**Activity:** Excluding pictures, what does the listing below contain from the line with "and International Maritime" up to and including the line with "The image size is (1381, 773).", word for word?

**Material supplied:**
-- Opening Marker --

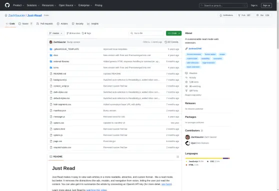
Task: View the 297 Commits history icon
Action: pyautogui.click(x=166, y=42)
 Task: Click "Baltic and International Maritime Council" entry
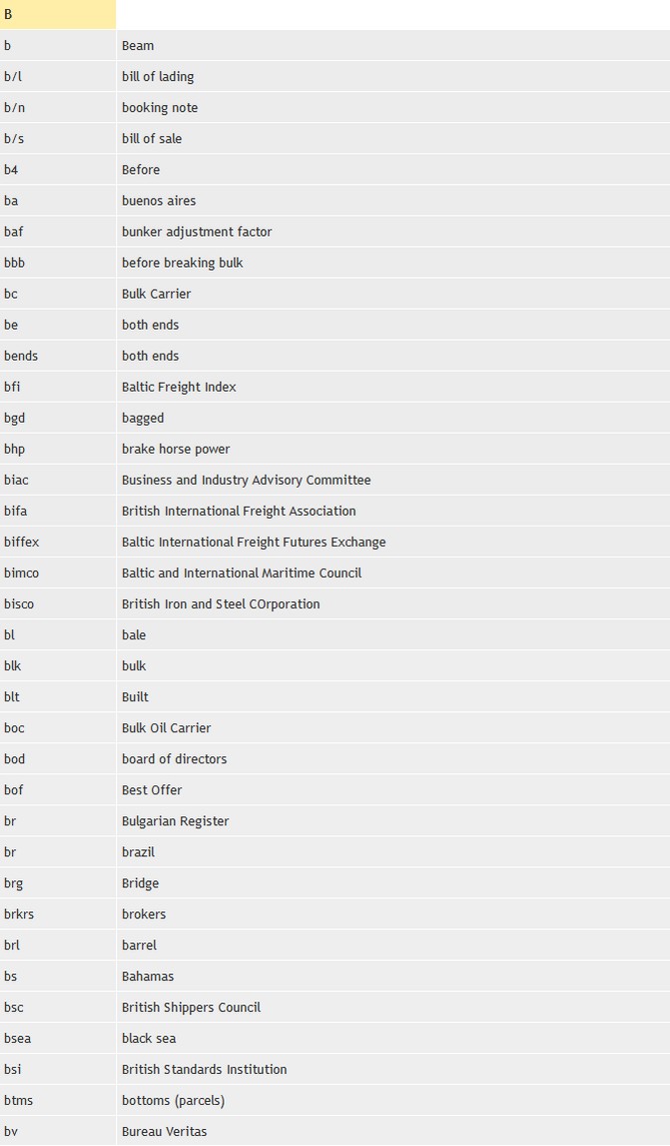tap(242, 573)

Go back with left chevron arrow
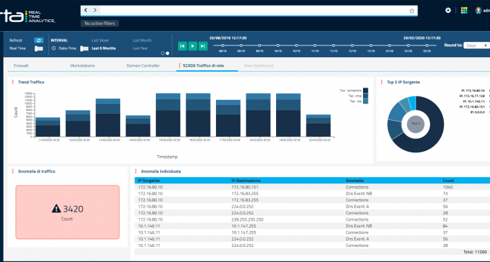click(x=86, y=10)
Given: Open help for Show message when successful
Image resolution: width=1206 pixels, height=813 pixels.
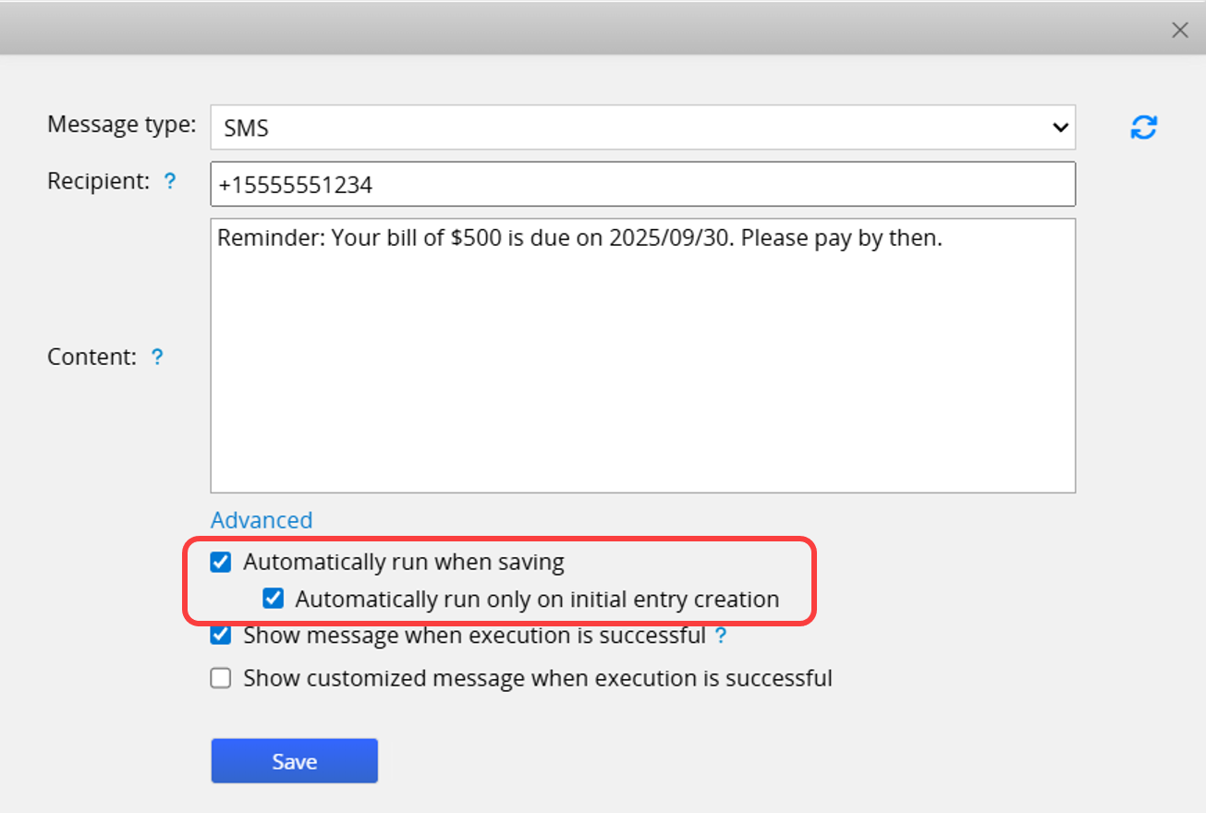Looking at the screenshot, I should coord(721,636).
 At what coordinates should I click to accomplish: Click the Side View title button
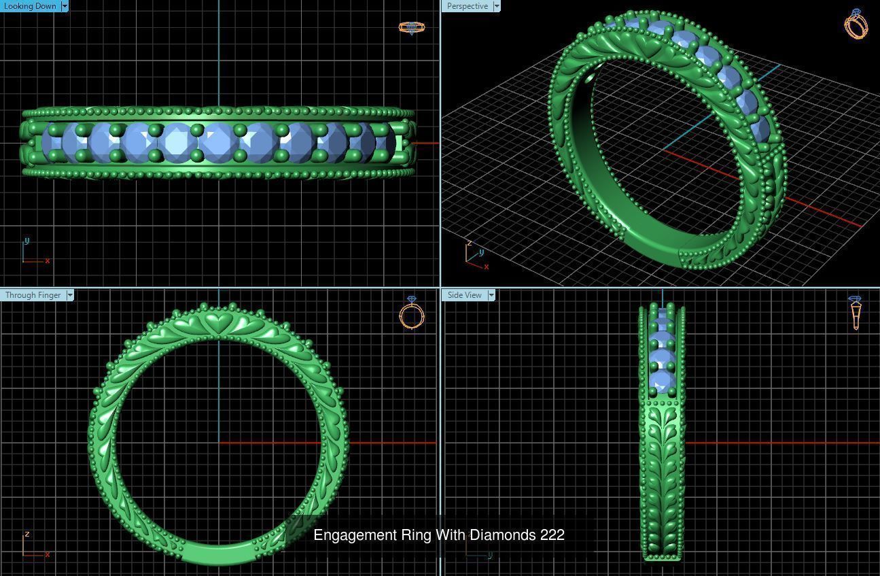466,294
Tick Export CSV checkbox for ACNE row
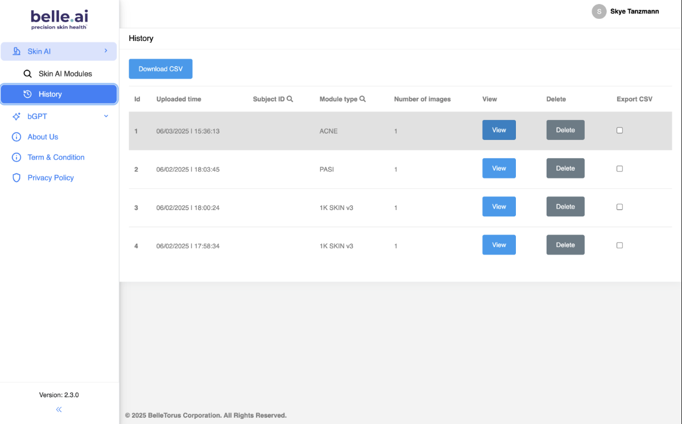 (619, 130)
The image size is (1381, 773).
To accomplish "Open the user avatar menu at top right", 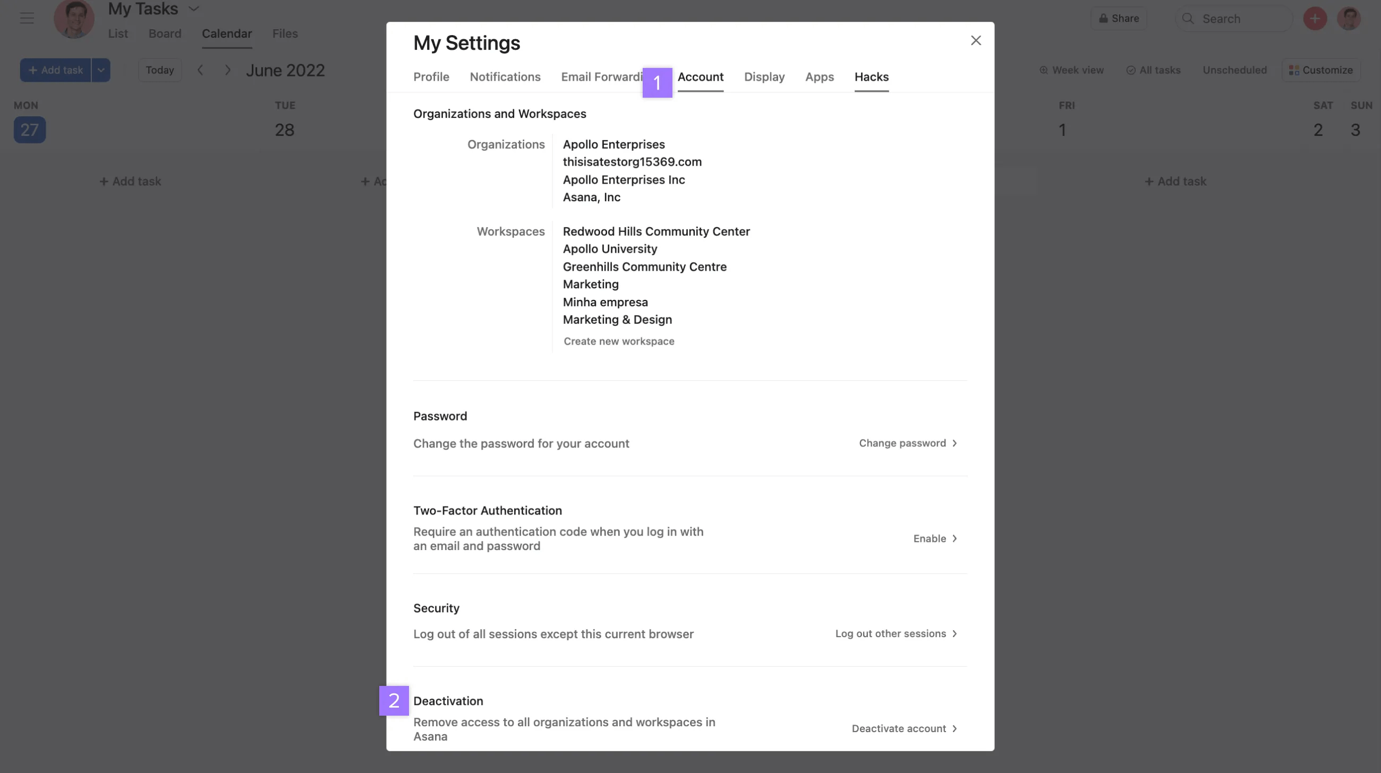I will (x=1348, y=19).
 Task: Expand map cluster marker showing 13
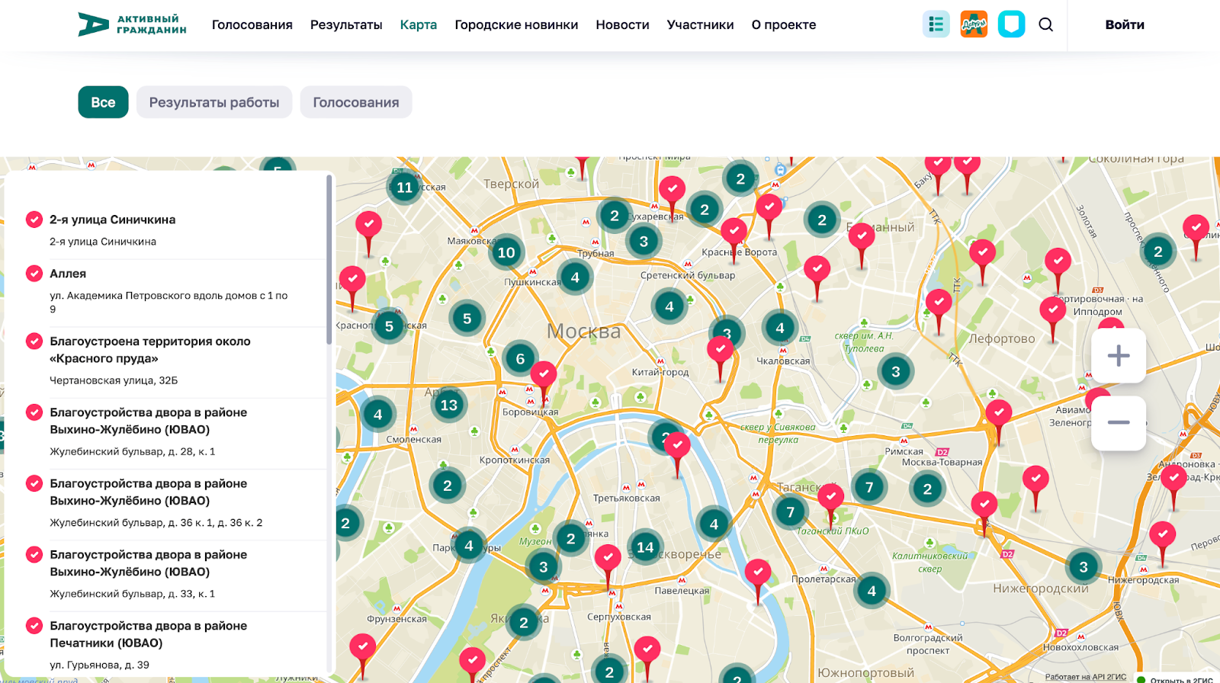449,405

-- Closing Marker --

**Solution to the exercise:**
 Task: Click "Baltic and International Maritime Council" entry
tap(242, 573)

Go back with left chevron arrow
click(x=86, y=10)
Given: Open help for Show message when successful
Image resolution: width=1206 pixels, height=813 pixels.
Looking at the screenshot, I should coord(721,636).
 At what coordinates should I click to accomplish: Click the Side View title button
466,294
Tick Export CSV checkbox for ACNE row
 (619, 130)
The image size is (1381, 773).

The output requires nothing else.